# [Dati forniti]

··········

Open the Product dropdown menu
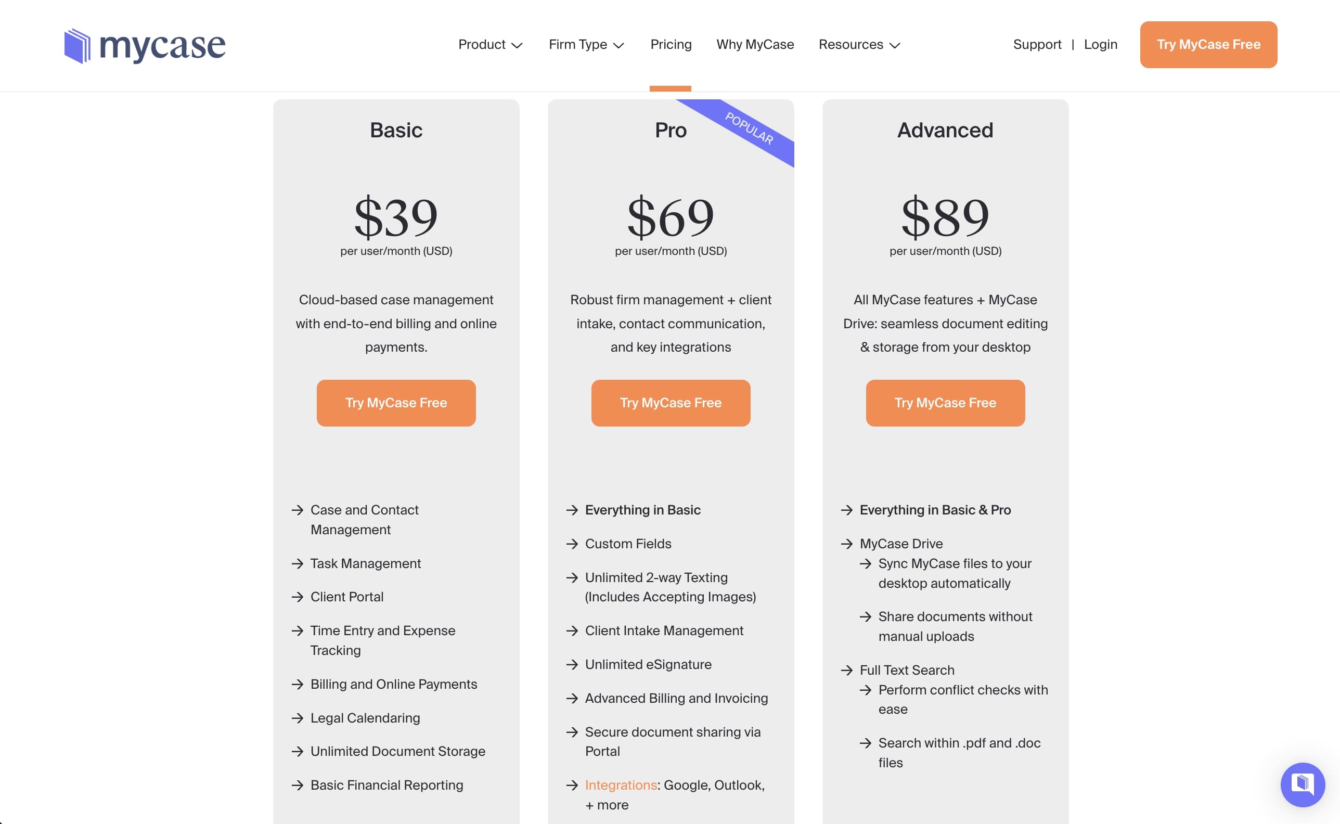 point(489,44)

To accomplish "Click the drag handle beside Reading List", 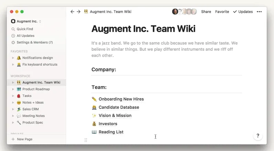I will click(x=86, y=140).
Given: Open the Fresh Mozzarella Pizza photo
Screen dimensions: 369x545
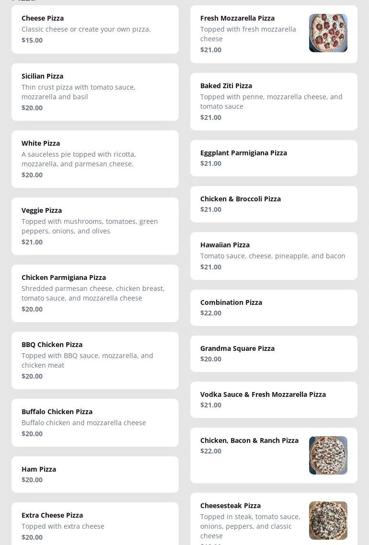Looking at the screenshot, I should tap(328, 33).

··········

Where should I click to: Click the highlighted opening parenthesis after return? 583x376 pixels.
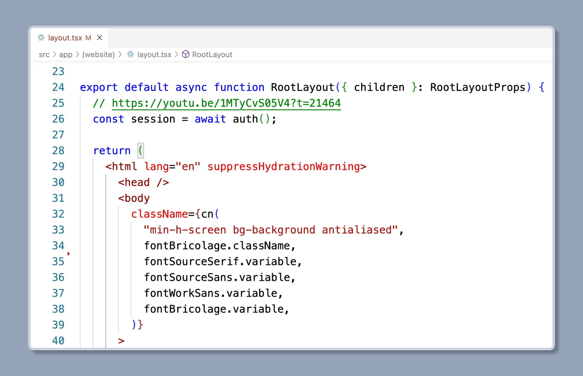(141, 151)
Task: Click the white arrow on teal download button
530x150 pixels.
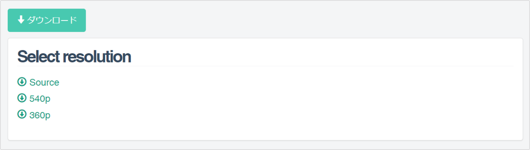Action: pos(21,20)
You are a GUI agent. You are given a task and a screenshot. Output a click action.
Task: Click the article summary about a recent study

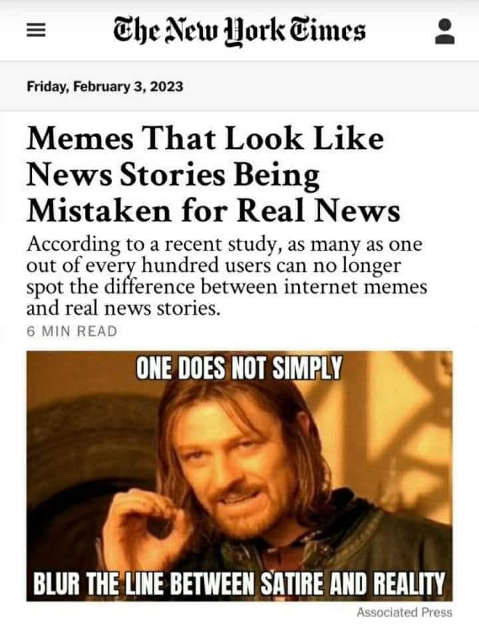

··········

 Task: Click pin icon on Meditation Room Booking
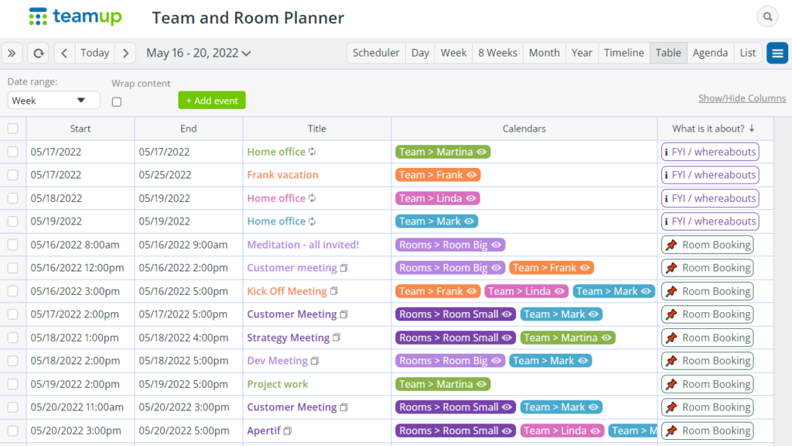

··········

# [Istruzioni del compito]
Estrai e ricopia senza modifiche il tratto che va dalla riga contenente "Task: Click the white" fino alla riga contenente "Task: Click the article", entrambe comprese. Per favore, lascia fuori le immagini dalla risposta.

# [Risposta scritta]
Task: Click the white arrow on teal download button
530x150 pixels.
Action: pos(21,20)
You are a GUI agent. You are given a task and a screenshot. Output a click action.
Task: Click the article summary about a recent study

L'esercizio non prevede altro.